**Required action**: Please retype all of the records below word for word, leaving out any pictures.

**Supplied data**:
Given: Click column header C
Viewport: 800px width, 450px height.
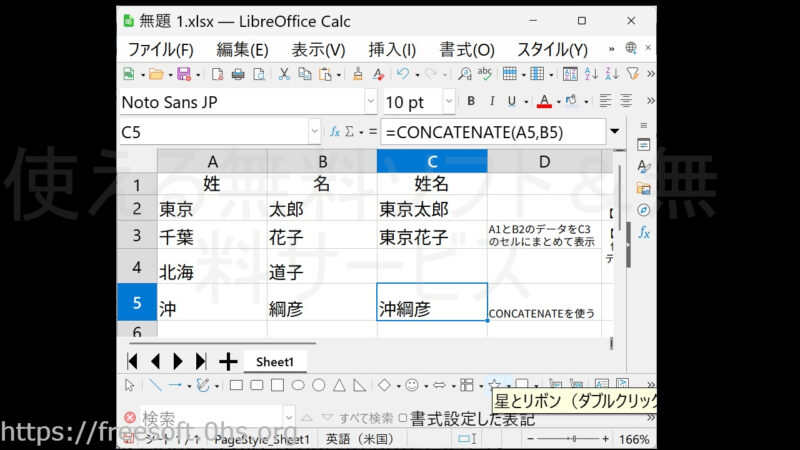Looking at the screenshot, I should (432, 161).
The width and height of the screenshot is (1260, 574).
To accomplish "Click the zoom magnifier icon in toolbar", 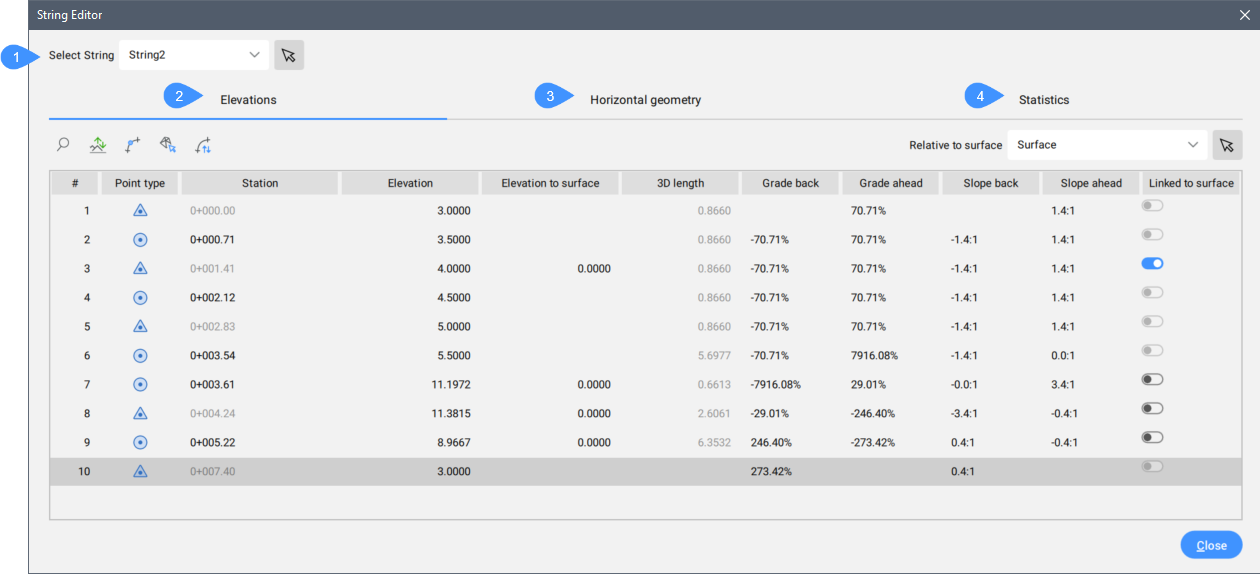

**Solved exercise**:
Given: Click column header C
Viewport: 800px width, 450px height.
Looking at the screenshot, I should (432, 161).
The width and height of the screenshot is (1260, 574).
To accomplish "Click the zoom magnifier icon in toolbar", 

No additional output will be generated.